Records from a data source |

— Begin —

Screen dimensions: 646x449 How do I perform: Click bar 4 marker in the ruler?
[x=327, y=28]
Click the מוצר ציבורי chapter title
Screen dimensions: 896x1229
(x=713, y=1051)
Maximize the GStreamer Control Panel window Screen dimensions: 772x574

— End —

Exercise |
Write out the lines above again, swapping "Control Panel" for "Settings Panel" and keeping everything else the same.

Result below |
Screen dimensions: 646x449 How do I perform: Click bar 4 marker in the ruler?
[x=327, y=28]
Click the מוצר ציבורי chapter title
Screen dimensions: 896x1229
(x=713, y=1051)
Maximize the GStreamer Settings Panel window Screen dimensions: 772x574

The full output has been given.